A hallmark of the Center for the Study of Children's Literature is the Summer Institute held every other year. The intensive long weekend program offers students an opportunity to meet with authors, illustrators, editors, and others committed to the study of children's literature. Guest lecturers have included Newbery Medal winners Paula Fox and Lois Lowry; Caldecott Medal winners Maurice Sendak, Paul O. Zelinsky, Ed Young, Allen Say, David Wiesner and David Macaulay; British author Anne Fine; authors Jacqueline Woodson, Patricia C. McKissack, Avi, and Julius Lester; regional authors Natalie Babbitt, Nancy Garden, and Robert Cormier; poets Nancy Willard, Naomi Shihab Nye, and Paul Janeczko; illustrators Jerry Pinkney, Trina Schart Hyman and Robert Sabuda; editor Roger Sutton; and child development theorist David Elkind.
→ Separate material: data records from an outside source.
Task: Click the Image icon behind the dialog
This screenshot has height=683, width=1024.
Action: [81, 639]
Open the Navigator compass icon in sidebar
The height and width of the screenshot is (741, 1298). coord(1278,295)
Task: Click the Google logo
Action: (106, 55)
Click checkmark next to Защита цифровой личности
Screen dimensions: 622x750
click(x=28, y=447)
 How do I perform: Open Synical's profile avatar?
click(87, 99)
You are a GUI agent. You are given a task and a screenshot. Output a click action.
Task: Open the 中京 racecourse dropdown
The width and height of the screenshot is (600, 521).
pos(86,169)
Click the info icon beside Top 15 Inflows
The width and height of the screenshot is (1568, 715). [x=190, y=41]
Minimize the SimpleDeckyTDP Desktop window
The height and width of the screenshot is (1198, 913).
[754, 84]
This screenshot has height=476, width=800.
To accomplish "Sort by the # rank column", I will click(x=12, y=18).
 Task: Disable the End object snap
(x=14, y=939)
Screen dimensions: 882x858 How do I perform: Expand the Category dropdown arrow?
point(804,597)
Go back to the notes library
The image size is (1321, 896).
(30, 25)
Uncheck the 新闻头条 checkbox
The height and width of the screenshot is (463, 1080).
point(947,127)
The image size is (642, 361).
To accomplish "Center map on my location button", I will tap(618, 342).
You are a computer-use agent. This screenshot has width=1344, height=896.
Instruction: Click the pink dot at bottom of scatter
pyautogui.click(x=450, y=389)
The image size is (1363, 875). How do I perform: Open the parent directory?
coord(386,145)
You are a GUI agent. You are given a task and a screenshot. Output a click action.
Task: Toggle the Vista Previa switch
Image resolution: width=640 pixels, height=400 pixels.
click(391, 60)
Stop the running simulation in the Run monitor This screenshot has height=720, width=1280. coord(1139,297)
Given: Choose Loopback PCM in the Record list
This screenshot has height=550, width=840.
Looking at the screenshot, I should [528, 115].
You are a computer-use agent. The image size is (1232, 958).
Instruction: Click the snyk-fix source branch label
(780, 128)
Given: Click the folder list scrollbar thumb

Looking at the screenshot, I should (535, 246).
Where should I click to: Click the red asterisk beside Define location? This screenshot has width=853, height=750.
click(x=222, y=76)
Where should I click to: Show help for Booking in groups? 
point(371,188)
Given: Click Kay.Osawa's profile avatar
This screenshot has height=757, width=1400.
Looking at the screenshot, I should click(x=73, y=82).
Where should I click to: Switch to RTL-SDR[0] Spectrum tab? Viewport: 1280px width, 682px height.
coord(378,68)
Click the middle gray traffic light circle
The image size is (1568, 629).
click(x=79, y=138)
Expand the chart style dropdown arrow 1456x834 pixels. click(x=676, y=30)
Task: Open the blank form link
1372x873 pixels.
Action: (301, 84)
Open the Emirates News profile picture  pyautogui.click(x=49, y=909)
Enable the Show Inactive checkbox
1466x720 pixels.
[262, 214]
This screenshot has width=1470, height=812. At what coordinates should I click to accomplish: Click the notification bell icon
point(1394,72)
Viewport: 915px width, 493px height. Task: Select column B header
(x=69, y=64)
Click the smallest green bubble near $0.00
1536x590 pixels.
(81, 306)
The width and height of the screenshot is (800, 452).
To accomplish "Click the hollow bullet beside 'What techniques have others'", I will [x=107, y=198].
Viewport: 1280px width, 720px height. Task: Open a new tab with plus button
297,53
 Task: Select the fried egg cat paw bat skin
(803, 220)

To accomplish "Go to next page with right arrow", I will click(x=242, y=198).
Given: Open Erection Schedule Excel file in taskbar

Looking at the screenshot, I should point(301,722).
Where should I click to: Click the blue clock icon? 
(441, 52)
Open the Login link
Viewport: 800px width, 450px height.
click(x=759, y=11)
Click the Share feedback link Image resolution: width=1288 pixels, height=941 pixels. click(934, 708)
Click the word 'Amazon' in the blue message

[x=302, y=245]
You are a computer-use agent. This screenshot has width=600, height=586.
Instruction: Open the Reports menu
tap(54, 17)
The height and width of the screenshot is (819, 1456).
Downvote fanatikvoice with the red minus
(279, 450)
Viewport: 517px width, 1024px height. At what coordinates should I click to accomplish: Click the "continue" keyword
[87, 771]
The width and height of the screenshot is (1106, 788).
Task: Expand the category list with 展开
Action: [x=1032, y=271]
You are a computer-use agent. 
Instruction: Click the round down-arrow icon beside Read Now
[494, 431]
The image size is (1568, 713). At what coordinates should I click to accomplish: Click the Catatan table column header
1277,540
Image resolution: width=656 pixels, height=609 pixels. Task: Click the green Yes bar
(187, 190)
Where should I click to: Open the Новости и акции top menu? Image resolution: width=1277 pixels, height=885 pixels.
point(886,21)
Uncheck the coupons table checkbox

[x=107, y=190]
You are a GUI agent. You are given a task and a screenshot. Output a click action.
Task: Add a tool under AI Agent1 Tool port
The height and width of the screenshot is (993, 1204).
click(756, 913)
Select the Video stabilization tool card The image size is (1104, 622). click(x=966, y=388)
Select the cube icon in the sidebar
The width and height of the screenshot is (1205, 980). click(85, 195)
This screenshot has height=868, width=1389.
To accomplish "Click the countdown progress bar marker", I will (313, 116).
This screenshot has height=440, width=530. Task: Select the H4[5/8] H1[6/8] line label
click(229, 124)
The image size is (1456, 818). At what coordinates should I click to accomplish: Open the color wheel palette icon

2011 Institute: The Body Electric
Thursday, July 28 — Sunday, July 31, 2011
"The Body Electric," sponsored by The Center for the Study of Children's Literature at Simmons College, will be held the last weekend in July, commencing on Thursday evening, July 28th and concluding Sunday noon, July 31st. The preceding symposium will be taught by Associate Professor Kenneth Kidd from the University of Florida where his interests include nineteenth- and twentieth-century American literature, gender studies/queer theory, and children's literature and media; it will run Tuesday and Thursdays beginning July 5th and will culminate with the Institute. Among the speakers who will attend the Institute are Mordicai Gerstein, Sara Pennypacker, David Small, Jacqueline Woodson, and Gene Yang.
Past Institutes
The following is a list of past institutes held by Simmons College:
- 2009: Crimes and Misdemeanors
- 2007: Food, Glorious Food
- 2005: Let's Dance: Performative Aspects of Literature for Children and Young Adults
- 2003: Midnight Gardens: Themes of Good and Evil in the Garden of Children's Literature
- 2001: Brave New Worlds: Looking Towards the Future
- 1999: Halos & Hooligans: Images of the Child at the Turn of the 21st Century
- 1997: As Time Goes By: the Many Ways Time is Constructed, Interpreted, and Revisioned in Literature and Life
- 1995: A Room of One's Own: Actual and Metaphorical Constructs of Creativity, Space, and Identity
Symposium Graduate Credit
The symposium earns four semester hours of graduate credit; enrollment in the institute is on a non-credit basis.